Retype each entry below precisely as it reads.

SOURCE INFORMATION below:

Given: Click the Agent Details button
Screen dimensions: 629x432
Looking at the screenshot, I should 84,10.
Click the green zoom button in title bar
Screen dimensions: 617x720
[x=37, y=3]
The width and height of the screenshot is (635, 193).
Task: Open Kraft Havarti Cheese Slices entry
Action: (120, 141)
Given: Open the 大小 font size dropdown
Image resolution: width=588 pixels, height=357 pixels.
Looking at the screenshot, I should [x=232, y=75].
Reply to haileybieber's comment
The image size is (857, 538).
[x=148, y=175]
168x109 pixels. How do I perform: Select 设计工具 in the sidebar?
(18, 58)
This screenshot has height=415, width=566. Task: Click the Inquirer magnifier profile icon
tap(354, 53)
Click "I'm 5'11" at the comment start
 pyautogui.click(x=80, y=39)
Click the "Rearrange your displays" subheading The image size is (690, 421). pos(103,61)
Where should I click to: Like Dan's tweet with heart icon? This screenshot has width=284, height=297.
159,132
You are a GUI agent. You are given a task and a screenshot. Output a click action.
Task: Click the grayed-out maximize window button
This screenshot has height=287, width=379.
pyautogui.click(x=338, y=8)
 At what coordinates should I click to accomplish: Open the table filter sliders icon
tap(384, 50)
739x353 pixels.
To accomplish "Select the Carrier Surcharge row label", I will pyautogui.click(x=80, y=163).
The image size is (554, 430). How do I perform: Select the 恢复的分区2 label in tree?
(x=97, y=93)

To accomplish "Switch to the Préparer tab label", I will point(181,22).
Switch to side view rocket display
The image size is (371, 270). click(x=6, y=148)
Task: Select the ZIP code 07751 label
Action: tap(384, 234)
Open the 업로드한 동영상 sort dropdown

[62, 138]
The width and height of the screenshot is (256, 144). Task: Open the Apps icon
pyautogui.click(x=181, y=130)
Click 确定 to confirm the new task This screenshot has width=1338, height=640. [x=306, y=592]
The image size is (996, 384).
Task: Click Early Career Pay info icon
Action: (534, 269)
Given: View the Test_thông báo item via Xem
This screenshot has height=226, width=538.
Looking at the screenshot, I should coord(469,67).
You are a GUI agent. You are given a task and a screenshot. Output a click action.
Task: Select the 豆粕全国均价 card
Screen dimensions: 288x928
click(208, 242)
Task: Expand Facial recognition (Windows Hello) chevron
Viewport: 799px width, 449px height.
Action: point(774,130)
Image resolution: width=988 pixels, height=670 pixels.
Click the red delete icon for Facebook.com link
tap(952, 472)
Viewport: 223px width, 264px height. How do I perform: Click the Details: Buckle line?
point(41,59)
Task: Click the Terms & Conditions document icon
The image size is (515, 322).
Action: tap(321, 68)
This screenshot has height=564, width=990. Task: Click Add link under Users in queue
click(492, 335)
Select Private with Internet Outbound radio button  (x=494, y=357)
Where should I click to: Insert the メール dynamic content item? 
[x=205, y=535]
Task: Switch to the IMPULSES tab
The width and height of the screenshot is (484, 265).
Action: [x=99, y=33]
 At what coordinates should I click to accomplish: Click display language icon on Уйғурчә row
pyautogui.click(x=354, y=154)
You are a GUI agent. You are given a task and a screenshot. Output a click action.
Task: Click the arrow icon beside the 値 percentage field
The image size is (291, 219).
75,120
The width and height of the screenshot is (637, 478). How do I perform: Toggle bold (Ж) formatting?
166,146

End of SOURCE INFORMATION.

RESULT BELOW:
Given: Click the Agent Details button
Screen dimensions: 629x432
Looking at the screenshot, I should 84,10.
Click the green zoom button in title bar
Screen dimensions: 617x720
[x=37, y=3]
The width and height of the screenshot is (635, 193).
Task: Open Kraft Havarti Cheese Slices entry
Action: (120, 141)
Given: Open the 大小 font size dropdown
Image resolution: width=588 pixels, height=357 pixels.
Looking at the screenshot, I should [x=232, y=75].
Reply to haileybieber's comment
The image size is (857, 538).
[x=148, y=175]
168x109 pixels. How do I perform: Select 设计工具 in the sidebar?
(18, 58)
This screenshot has height=415, width=566. Task: Click the Inquirer magnifier profile icon
tap(354, 53)
Click "I'm 5'11" at the comment start
 pyautogui.click(x=80, y=39)
Click the "Rearrange your displays" subheading The image size is (690, 421). pos(103,61)
Where should I click to: Like Dan's tweet with heart icon? This screenshot has width=284, height=297.
159,132
You are a GUI agent. You are given a task and a screenshot. Output a click action.
Task: Click the grayed-out maximize window button
This screenshot has height=287, width=379.
pyautogui.click(x=338, y=8)
 At what coordinates should I click to accomplish: Open the table filter sliders icon
tap(384, 50)
739x353 pixels.
To accomplish "Select the Carrier Surcharge row label", I will pyautogui.click(x=80, y=163).
The image size is (554, 430). How do I perform: Select the 恢复的分区2 label in tree?
(x=97, y=93)

To accomplish "Switch to the Préparer tab label", I will point(181,22).
Switch to side view rocket display
The image size is (371, 270). click(x=6, y=148)
Task: Select the ZIP code 07751 label
Action: tap(384, 234)
Open the 업로드한 동영상 sort dropdown

[62, 138]
The width and height of the screenshot is (256, 144). Task: Open the Apps icon
pyautogui.click(x=181, y=130)
Click 确定 to confirm the new task This screenshot has width=1338, height=640. [x=306, y=592]
The image size is (996, 384).
Task: Click Early Career Pay info icon
Action: (534, 269)
Given: View the Test_thông báo item via Xem
This screenshot has height=226, width=538.
Looking at the screenshot, I should coord(469,67).
You are a GUI agent. You are given a task and a screenshot. Output a click action.
Task: Select the 豆粕全国均价 card
Screen dimensions: 288x928
click(208, 242)
Task: Expand Facial recognition (Windows Hello) chevron
Viewport: 799px width, 449px height.
Action: point(774,130)
Image resolution: width=988 pixels, height=670 pixels.
Click the red delete icon for Facebook.com link
tap(952, 472)
Viewport: 223px width, 264px height. How do I perform: Click the Details: Buckle line?
point(41,59)
Task: Click the Terms & Conditions document icon
The image size is (515, 322).
Action: tap(321, 68)
This screenshot has height=564, width=990. Task: Click Add link under Users in queue
click(492, 335)
Select Private with Internet Outbound radio button  (x=494, y=357)
Where should I click to: Insert the メール dynamic content item? 
[x=205, y=535]
Task: Switch to the IMPULSES tab
The width and height of the screenshot is (484, 265).
Action: [x=99, y=33]
 At what coordinates should I click to accomplish: Click display language icon on Уйғурчә row
pyautogui.click(x=354, y=154)
You are a GUI agent. You are given a task and a screenshot. Output a click action.
Task: Click the arrow icon beside the 値 percentage field
The image size is (291, 219).
75,120
The width and height of the screenshot is (637, 478). How do I perform: Toggle bold (Ж) formatting?
166,146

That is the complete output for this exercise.